Imagine o âncora e editor-chefe William Bonner dizer no Jornal Nacional que o presidente Jair Bolsonaro é uma “ameaça à vida” dos brasileiros, e criticá-lo todas as noites, usando adjetivos nada lisonjeiros e generosa dose de sarcasmo. É o que acontece no horário nobre do canal MSNBC com o The Rachel Maddow Show. A dona do programa se tornou a jornalista mais odiada por Trump e seus apoiadores nos Estados Unidos.
Feita em outubro, a declaração a respeito da suposta letalidade representada pelo presidente dos Estados Unidos faz parte do amplo repertório de ataques da apresentadora contra o republicano. Além de condenar a linguagem, o comportamento e as decisões institucionais de Trump, Rachel também abre espaço para que outros desafetos dele o ataquem diante das câmeras. Foi assim quando entrevistou Mary Trump, autora de um livro bombástico sobre o tio famoso.
Se a Fox News é uma espécie de canal oficial do trumpismo, onde se faz defesa enfática do presidente, a atração de Maddow tem audiência quase 100% democrata e anti-Trump. Nos últimos anos, a jornalista passou a exercer tanta influência sobre a visão política de seus telespectadores que ganhou na imprensa o apelido ‘kingmaker’, fazedora de reis. Nesta eleição, teria convencido milhares de americanos a sair de casa para tentar eleger Joe Biden, ainda que o voto não seja obrigatório nos EUA.
De família “extremamente católica”, Rachel Maddow cresceu em uma comunidade conservadora. Foi uma adolescente antissocial. Na faculdade, um jornal estudantil publicou que ela era lésbica antes mesmo de ter contado a seus pais. Concluiu doutorado em Filosofia com uma tese a respeito dos cuidados com pacientes HIV em prisões americanas e britânicas. Virou ativista em prol das pesquisas sobre a cura da Aids e os direitos dos pacientes da doença.
A liberdade com que lida com a própria sexualidade e a visibilidade imensurável na TV, onde se tornou a primeira âncora mulher abertamente gay, fizeram Maddow ser incluída algumas vezes na lista de pessoas LGBT+ mais influentes da América das revistas ‘Out’, ‘The Advocate’ e ‘Time’. No ar com seu programa há 11 anos, ela está entre os 10 jornalistas mais bem pagos da TV americana, com salário anual de 7 milhões de dólares, cerca de R$ 40 milhões. Famosa, rica e poderosa aos 47 anos, Rachel vive em Nova York com sua parceira de longa data Susan Mikula, uma premiada fotógrafa de 62 anos.

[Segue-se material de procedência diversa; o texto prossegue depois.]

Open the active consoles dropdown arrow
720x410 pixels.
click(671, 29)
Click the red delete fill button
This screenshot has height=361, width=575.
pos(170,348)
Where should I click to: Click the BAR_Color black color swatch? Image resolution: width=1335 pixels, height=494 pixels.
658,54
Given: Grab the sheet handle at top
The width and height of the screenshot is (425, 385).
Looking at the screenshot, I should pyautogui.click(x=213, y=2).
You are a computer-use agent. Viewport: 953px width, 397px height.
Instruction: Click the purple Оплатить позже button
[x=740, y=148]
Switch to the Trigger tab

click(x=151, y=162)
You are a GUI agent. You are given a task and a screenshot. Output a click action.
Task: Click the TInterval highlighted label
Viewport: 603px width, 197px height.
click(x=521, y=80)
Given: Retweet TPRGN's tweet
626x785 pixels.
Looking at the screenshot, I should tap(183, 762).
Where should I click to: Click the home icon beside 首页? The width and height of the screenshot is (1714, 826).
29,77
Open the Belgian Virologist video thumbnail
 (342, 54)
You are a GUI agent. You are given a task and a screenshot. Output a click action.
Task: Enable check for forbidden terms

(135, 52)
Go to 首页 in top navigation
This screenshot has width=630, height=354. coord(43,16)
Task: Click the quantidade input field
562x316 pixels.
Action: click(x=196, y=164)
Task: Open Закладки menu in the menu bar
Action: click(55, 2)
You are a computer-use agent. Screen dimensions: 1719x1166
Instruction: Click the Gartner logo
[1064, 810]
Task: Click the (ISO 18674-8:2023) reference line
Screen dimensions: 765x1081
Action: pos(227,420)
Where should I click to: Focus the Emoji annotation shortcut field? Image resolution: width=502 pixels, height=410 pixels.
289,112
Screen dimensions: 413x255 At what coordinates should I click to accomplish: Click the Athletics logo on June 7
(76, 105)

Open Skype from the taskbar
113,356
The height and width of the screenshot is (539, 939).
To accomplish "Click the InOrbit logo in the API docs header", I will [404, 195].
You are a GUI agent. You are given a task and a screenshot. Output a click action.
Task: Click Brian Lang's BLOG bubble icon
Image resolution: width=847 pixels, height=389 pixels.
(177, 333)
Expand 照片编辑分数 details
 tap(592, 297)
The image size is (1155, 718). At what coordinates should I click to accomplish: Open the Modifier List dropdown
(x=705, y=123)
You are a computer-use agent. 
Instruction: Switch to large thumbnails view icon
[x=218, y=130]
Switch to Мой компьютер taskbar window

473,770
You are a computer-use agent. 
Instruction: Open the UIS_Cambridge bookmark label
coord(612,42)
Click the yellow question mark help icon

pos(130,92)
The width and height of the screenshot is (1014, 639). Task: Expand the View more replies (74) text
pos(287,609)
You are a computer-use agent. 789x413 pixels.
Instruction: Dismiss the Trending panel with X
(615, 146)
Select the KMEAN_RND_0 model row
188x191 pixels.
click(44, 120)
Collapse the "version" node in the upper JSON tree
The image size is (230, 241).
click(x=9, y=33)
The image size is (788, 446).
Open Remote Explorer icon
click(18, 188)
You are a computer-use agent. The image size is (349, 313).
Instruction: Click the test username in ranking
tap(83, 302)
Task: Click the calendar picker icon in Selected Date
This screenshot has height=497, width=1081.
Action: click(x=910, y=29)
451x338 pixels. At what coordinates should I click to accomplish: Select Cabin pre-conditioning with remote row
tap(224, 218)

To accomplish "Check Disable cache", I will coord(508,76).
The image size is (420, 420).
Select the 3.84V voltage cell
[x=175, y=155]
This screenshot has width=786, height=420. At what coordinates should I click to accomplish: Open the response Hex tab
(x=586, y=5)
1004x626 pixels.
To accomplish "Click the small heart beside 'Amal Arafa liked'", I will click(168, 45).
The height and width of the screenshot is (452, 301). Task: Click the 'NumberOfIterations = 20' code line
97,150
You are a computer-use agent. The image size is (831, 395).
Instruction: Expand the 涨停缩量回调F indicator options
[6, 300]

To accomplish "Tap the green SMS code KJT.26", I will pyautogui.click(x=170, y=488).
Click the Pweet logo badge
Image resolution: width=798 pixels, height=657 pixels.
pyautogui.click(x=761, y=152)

Apesar de bem-sucedida, ela vê pouco avanço na luta contra o machismo dentro das emissoras de TV. “Importante não apenas que tenhamos mais mulheres na televisão, mais mulheres apresentando seus próprios programas, mas que tenhamos mais mulheres executivas. Simplesmente não existem tantas mulheres no topo em funções de tomada de decisão. E quando há mulheres nesses empregos, elas não ficam muito tempo. Isso é um sintoma do sexismo na indústria”, disse ao ‘Financial Times’.